Where the debtor is a shareholder, the creditor may step straight into the shoes of the debtor. They may acquire the shares and, thereafter, “have whatever rights the shareholder had in the corporation,” including the right to dividends, to vote, and to sell the shares.
In contrast, if the debtor is a member of an LLC, the creditor may only obtain a charging order against the distributions made to the member. The debtor remains a member of the LLC with all the same rights to manage and control the LLC, including, in Baldwin’s case, the right to decide when distributions to members are made, if ever. 2017 WL 3431457, **4-5 (citations omitted).

      Unfortunately, the court did not expand on how these distinctions, true as they are, favor reverse piercing of an LLC as to why even if not allowed in a corporation. Further, the court failed to address the relationship of the capacity to foreclose on the charging order, thereby taking title ownership to the underlying LLC interest, albeit as an assignee, would impact upon this comparison.
      The court as well skirted the “exclusivity provision” of the charging order provision, noting that “Reverse veil piercing is a means of reaching the LLC’s assets, not the debtors’s transferable interest in the LLC.” 2017 WL 3431457, *5.
      Ultimately, the court would conclude:
The case before us presents a situation where reverse veil piercing might well be appropriate. Curci has been attempting to collect on a judgment for nearly half a decade, frustrated by Baldwin’s nonresponsiveness and claimed lack of knowledge concerning his own personal assets and the web of business entities in which he has an interest. Although the formation of JPBI predates the underlying judgment, its purpose has always remained the same—to serve as a vehicle for holding and investing Baldwin’s money.

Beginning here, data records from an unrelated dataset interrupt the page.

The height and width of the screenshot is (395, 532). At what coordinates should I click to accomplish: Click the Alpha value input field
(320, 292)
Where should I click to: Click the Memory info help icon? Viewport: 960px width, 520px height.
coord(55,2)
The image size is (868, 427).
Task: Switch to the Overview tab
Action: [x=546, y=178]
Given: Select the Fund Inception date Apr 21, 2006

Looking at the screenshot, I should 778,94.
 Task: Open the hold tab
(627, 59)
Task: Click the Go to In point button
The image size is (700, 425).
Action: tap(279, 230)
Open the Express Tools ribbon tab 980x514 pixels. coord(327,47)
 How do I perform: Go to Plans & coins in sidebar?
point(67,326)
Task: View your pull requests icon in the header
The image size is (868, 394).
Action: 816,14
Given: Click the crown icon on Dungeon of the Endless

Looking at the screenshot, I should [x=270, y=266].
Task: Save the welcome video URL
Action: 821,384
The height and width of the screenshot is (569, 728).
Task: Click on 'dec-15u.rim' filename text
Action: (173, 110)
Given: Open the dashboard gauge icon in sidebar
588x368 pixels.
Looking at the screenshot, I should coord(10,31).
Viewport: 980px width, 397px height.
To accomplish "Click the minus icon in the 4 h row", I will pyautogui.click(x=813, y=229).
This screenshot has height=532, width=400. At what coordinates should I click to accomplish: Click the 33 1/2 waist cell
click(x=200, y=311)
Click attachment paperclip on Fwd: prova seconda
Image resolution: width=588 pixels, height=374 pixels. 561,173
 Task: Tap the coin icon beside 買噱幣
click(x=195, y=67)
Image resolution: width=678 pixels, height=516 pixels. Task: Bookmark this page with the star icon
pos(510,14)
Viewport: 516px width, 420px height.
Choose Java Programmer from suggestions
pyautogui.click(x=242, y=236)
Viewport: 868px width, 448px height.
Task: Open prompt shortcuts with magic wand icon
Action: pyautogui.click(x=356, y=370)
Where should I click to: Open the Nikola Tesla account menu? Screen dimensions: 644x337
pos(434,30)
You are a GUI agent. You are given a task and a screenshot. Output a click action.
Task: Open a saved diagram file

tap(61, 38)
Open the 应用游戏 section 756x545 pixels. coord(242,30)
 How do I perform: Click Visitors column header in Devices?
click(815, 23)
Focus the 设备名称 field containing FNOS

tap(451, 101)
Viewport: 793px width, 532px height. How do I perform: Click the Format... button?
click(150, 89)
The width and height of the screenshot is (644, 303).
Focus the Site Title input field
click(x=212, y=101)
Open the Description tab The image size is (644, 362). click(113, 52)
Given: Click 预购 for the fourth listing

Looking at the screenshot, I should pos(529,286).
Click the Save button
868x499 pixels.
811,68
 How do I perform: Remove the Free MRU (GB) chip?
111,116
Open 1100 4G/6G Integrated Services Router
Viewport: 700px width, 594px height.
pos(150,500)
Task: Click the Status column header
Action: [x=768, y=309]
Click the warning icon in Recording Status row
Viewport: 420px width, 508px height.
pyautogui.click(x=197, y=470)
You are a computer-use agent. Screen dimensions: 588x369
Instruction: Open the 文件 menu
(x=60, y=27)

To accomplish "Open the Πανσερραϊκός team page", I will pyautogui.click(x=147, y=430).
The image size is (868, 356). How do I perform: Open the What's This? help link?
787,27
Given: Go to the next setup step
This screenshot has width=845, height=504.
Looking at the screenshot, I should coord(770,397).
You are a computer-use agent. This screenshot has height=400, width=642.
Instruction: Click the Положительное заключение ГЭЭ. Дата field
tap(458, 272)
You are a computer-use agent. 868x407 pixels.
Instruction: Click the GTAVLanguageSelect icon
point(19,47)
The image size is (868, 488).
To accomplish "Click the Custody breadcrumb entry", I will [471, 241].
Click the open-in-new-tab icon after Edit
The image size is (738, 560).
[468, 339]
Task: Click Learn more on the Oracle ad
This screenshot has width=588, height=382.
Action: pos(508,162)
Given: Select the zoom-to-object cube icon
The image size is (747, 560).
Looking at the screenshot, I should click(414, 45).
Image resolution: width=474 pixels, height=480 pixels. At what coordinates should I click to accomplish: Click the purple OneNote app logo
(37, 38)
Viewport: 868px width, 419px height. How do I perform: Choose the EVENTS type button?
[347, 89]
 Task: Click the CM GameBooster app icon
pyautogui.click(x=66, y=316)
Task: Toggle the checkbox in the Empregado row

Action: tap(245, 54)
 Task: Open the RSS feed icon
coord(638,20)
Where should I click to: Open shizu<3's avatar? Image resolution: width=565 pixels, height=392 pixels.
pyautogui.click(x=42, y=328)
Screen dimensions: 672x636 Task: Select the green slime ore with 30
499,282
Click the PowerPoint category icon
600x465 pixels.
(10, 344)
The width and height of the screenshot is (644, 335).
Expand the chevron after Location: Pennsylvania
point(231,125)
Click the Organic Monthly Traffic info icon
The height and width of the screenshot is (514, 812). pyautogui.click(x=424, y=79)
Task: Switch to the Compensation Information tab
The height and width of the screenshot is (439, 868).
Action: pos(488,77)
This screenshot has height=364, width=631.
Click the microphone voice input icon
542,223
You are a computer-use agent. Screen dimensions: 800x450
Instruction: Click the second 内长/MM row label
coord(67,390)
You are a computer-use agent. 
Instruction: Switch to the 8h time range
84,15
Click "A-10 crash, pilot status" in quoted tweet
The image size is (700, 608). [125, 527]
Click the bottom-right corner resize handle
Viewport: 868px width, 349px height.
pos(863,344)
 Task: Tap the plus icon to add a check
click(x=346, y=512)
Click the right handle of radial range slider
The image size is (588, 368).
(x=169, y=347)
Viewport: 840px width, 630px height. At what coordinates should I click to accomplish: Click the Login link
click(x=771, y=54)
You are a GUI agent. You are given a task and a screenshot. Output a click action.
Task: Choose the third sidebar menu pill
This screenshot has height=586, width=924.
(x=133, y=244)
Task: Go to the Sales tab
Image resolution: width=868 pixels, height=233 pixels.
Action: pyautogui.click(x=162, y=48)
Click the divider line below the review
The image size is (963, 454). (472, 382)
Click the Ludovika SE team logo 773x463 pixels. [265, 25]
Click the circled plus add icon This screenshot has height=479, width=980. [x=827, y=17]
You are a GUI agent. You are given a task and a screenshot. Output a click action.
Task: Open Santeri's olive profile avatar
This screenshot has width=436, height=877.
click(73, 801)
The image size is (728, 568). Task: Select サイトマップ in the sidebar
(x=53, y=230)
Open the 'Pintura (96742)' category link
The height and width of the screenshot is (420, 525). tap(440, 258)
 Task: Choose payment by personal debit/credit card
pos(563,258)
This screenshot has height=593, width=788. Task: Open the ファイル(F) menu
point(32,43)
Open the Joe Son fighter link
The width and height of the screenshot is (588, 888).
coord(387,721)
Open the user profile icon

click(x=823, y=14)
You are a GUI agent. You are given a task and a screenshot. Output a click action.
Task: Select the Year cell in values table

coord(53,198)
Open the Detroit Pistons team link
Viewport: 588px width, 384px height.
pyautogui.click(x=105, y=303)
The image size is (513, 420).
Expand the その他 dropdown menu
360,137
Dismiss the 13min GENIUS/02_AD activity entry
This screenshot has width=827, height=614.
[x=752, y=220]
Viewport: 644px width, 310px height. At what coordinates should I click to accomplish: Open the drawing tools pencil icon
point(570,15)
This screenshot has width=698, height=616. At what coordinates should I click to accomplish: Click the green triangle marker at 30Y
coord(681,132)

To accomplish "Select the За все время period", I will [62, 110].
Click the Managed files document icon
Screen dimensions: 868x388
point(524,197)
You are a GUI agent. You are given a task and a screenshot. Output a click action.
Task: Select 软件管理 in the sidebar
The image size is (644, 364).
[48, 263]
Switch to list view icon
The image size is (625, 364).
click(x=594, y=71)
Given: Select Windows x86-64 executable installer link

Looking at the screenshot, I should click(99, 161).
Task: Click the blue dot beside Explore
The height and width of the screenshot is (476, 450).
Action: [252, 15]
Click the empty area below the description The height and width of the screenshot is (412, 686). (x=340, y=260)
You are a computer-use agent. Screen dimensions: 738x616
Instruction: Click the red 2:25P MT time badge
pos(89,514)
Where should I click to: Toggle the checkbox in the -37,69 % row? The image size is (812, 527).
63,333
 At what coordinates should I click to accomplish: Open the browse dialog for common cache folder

With Baldwin’s possession of near complete interest in JPBI, and his roles as CEO and managing member, Baldwin effectively has complete control over what JPBI does and does not do, including whether it makes any disbursements to its members (he & his wife). Since the time judgment was entered in Curci’s favor, Baldwin has used that power to extend the payback date on loans made to ultimately benefit his grandchildren (loans on which not a single cent has been repaid), and to cease making distributions to JPBI’s himself and his wife, despite having made $178 million in such distributions in the six years leading up to the judgment.
For all of these reasons, we conclude reverse veil piercing may be available in this case. However, we express no opinion as to whether JPBI’s veil should actually be pierced. Instead, we remand the matter for the trial court to engage in the required fact-driven analysis in the first instance. As with traditional veil piercing, there is no precise litmus test. Rather, the key is whether the ends of justice require disregarding the separate nature of JPBI under the circumstances. In making that determination, the trial court should, at minimum, evaluate the same factors as are employed in a traditional veil piercing case, as well as whether Curci has any plain, speedy, and adequate remedy at law.  2017 WL 3431457, **5-6, citations omitted.
      So a California court, applying California law, may allow, on appropriate circumstances, the reverse piercing of an LLC.  As that is well and good, but it should never have taken place.  JPBI is a Delaware LLC, and the rule is that the law of the jurisdiction of organization applies to the piercing of an entity.